AES for GnuPG, on Mon Oct 2?

Michael H. Warfield mhw at wittsend.com
Sun Oct 1 17:10:40 CEST 2000


On Sun, Oct 01, 2000 at 12:24:22PM -0700, Dale Harris wrote:
> On Sat, Sep 30, 2000 at 08:36:10PM -0700, Mark Atwood elucidated:
> > The National Institute of Standards and Technology (NIST) will
> > announce the winner of the Advanced Encryption Standard competition on
> > Oct. 2 at 11:00 am EST.

> > http://csrc.nist.gov/encryption/aes/

> > When will GPG incorporate the AES? I see in the OpenPGP that there are
> > slots reserved for the AES. What would be cool is if someone has
> > written "AES modules" for all 4 of the finalists, so that there can be
> > a GnuPG 1.0.4 release on Monday at 11:01 am EST.

> Personally, I think we'd have to see what the NIST chooses.  If they pick
> something that is patented, then I would think that it would be prudent for
> GnuPG to ignore it, or have optional support.  However if it was something 
> that is open and freely available for use, then I'd think that GPG would 
> support it, as long as it was deemed secure, and free of any backdoors.

	One of the stipulations of the AES competition was that the
algorithm must be free of encumberances.  That being said, apparently
Hitachi chimed in on at least one of the round two candidates claiming
that it was covered under one of their patents.  IMHO...  That was the
kiss of death.

	We do not have to wait for NIST to be prepared.  Someone has already
suggested that the final candidates could be ready for inclusion within
moments of the announcement.  There were only 5 round two candidates.

	We also have some "hints" as to what the announcement is going to
be (although it is a bit of conjecture).  Attached below is the relevant
message from coderpunks.  Take it for what it's worth.

> Dale

-- 
 Michael H. Warfield    |  (770) 985-6132   |  mhw at WittsEnd.com
  (The Mad Wizard)      |  (678) 463-0932   |  http://www.wittsend.com/mhw/
  NIC whois:  MHW9      |  An optimist believes we live in the best of all
 PGP Key: 0xDF1DD471    |  possible worlds.  A pessimist is sure of it!

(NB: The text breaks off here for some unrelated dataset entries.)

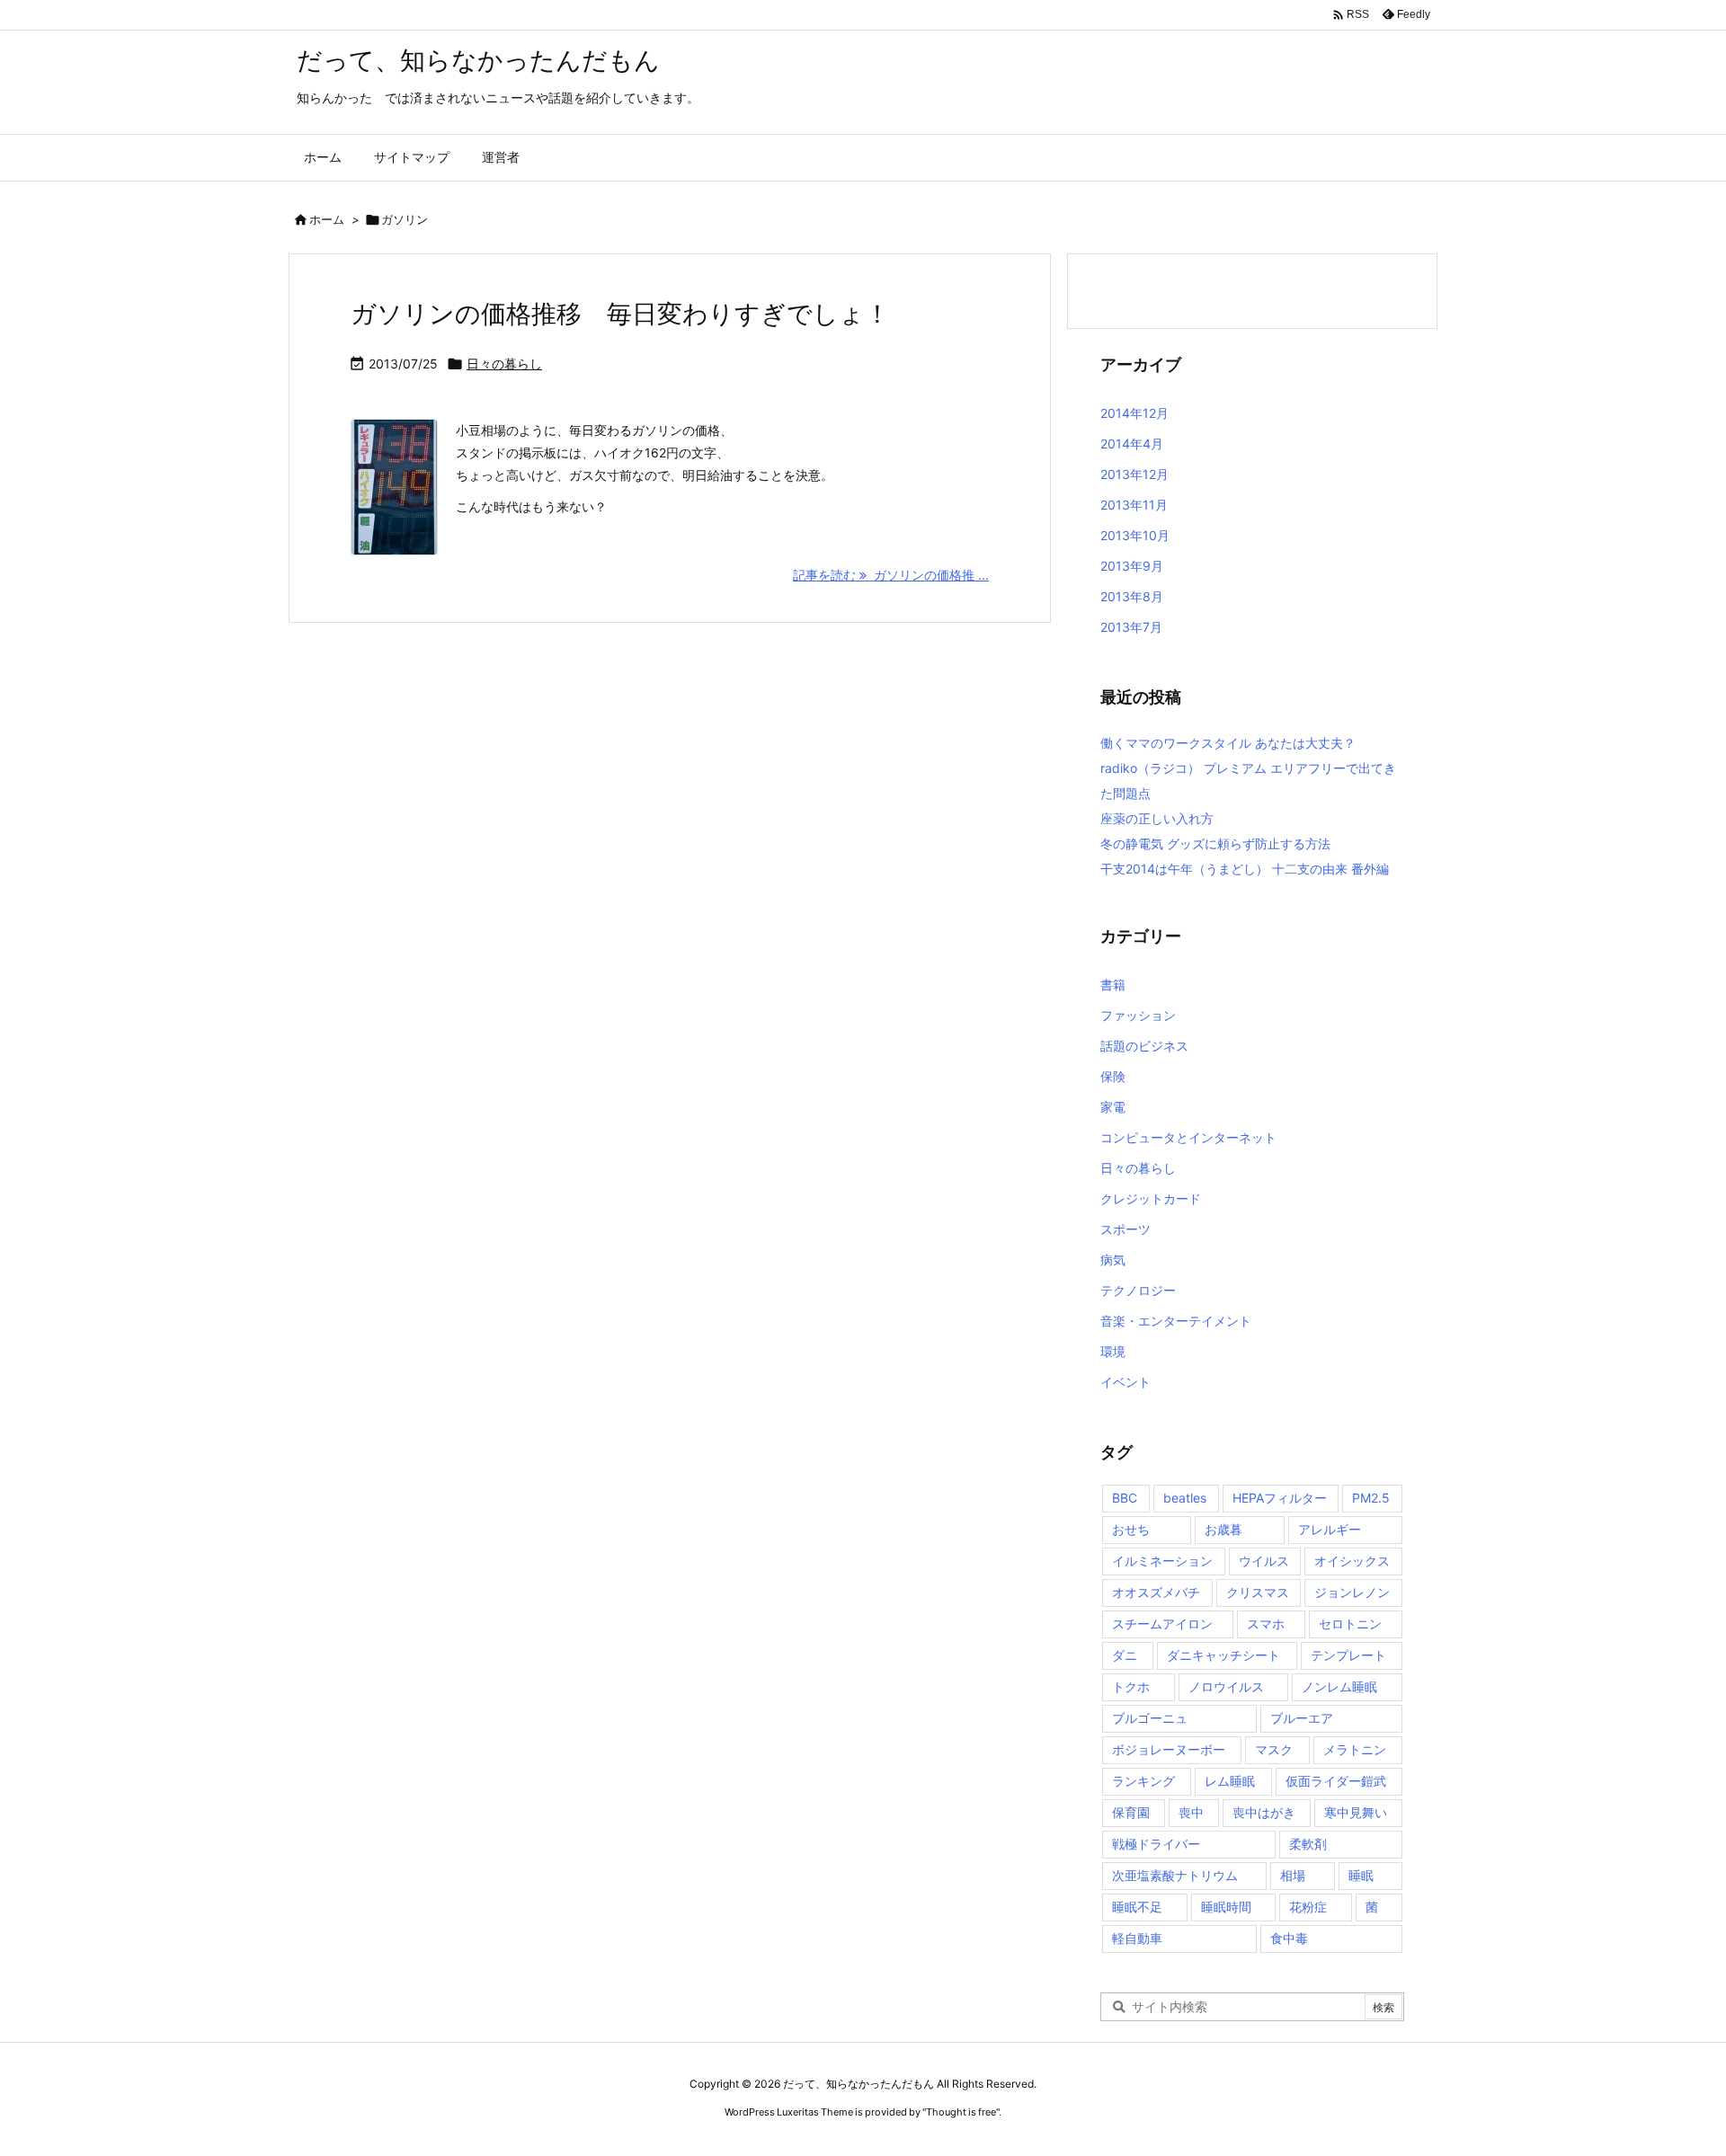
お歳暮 (1223, 1529)
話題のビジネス (1144, 1045)
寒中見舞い (1355, 1812)
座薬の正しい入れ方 (1157, 818)
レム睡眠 (1230, 1780)
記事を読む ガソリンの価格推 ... (891, 574)
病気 (1112, 1259)
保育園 (1131, 1812)
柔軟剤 (1308, 1843)
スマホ (1266, 1623)
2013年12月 (1134, 474)
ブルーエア (1301, 1718)
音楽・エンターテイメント (1175, 1320)
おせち (1131, 1529)
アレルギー (1329, 1529)
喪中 (1191, 1812)
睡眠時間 (1226, 1906)
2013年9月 (1131, 565)
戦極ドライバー (1156, 1843)
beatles (1184, 1497)
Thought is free (961, 2112)
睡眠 (1361, 1875)
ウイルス (1264, 1560)
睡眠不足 (1137, 1906)
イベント (1125, 1381)
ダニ (1124, 1655)
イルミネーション (1162, 1560)
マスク (1274, 1749)
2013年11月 (1134, 504)
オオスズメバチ (1156, 1592)
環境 (1112, 1351)
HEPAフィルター (1279, 1497)
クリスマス (1257, 1592)
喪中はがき (1263, 1812)
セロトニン (1350, 1623)
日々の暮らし (504, 363)
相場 (1292, 1875)
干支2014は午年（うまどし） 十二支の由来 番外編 (1244, 868)
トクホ (1131, 1686)
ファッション (1138, 1015)
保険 (1112, 1076)
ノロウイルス (1226, 1686)
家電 (1112, 1106)
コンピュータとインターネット (1188, 1137)
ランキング (1143, 1780)
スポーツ (1125, 1229)
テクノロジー (1138, 1290)
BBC (1124, 1497)
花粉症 (1308, 1906)
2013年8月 (1131, 596)
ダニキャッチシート (1223, 1655)
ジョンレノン (1352, 1592)
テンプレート (1348, 1655)
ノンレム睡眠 (1339, 1686)
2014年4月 (1131, 443)
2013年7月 (1131, 626)
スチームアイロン (1162, 1623)
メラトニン (1354, 1749)
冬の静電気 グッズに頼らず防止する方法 (1215, 843)
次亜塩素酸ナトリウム (1175, 1875)
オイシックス (1352, 1560)
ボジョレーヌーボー (1168, 1749)
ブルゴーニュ (1150, 1718)
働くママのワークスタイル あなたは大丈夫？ (1228, 742)
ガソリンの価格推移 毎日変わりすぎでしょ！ (620, 313)
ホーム (326, 219)
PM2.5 (1371, 1497)
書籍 (1112, 984)
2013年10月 (1135, 535)
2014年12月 (1134, 413)
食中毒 (1289, 1938)
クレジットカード (1150, 1198)
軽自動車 (1137, 1938)
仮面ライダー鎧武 (1336, 1780)
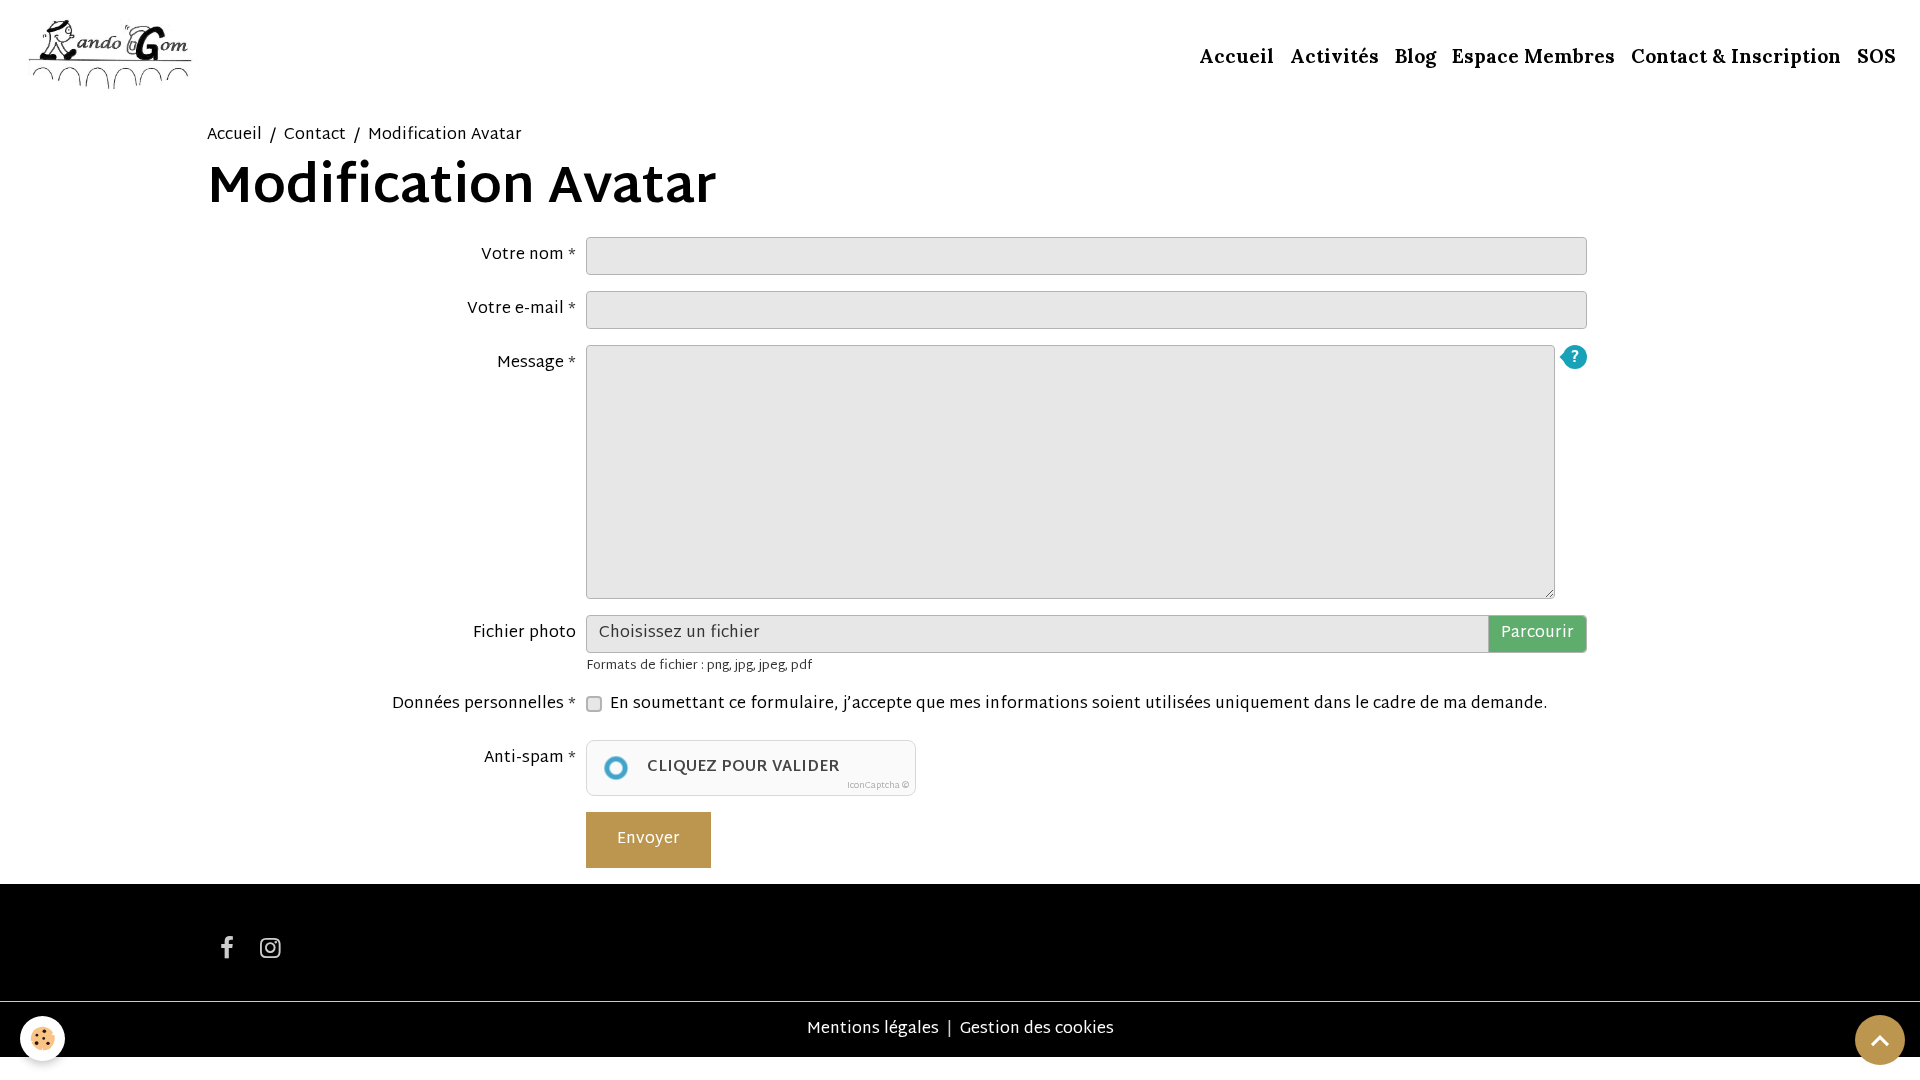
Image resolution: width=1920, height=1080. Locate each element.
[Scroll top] (1880, 1040)
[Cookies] (42, 1038)
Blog (1415, 56)
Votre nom (522, 255)
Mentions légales (873, 1029)
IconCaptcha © (878, 786)
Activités (1334, 56)
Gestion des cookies (1037, 1030)
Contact (315, 135)
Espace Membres (1533, 56)
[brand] (112, 56)
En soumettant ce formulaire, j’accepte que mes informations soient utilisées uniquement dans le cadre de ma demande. (1078, 705)
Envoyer (648, 839)
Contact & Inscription (1736, 56)
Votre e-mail (515, 309)
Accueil (1236, 56)
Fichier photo (524, 633)
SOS (1876, 56)
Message (530, 363)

===== Begin Attached Message =====
> From coderpunks-errors at toad.com  Sat Sep 30 17:22:55 2000
To: cypherpunks at openpgp.net, cryptography at c2.net, coderpunks at toad.com
Subject: Re: AES winner to be announced Monday.
Message-ID: <9a9074440a285dfd0fb89d90d50c91e4 at dizum.com>
Date: Sat, 30 Sep 2000 21:50:04 +0200 (CEST)
Sender: owner-coderpunks at toad.com

On Fri, 29 Sep 2000 14:38:30 -0400, "Trei, Peter" <ptrei at rsasecurity.com> wrote:
> I can't get the web page myself, but the appended message
> is in sci.crypt today:
> 
> Peter Trei
> ------------------------
> From:  Jim Gillogly <jim at acm.org>
> 1:03 PM
> 
> Subject: Re: Deadline for AES...
> 
> Tim Tyler wrote:
> > No official announcement of the date has been posted yet on
> >   http://csrc.nist.gov/encryption/aes/
> 
> The new notice just went up at this site: announcement to be made
> 2 Oct with simultaneous webcast.  They (explicitly) won't say yet
> how many algorithms have been chosen as the AES.  There's no mention
> of new versions of SHA-* with appropriately longer hashes.
> -- 
>         Jim Gillogly
>         Sterday, 8 Winterfilth S.R. 2000, 17:00
>         12.19.7.10.12, 8 Eb 15 Chen, Fifth Lord of Night

Though NIST is being very secretive regarding the AES announcement,
they let the following rumors leak:

1. There is a single winner.
2. It is not an American design.

If so, this rules out MARS, RC6, and Twofish. But now comes the
third rumor:

3. The winner is not covered by any patent or patent claim
identified or disclosed to NIST by interested parties.

Assuming this is true, there is only one algorithm that is not
explicitly mentioned in Hitachi's claim: Rijndael.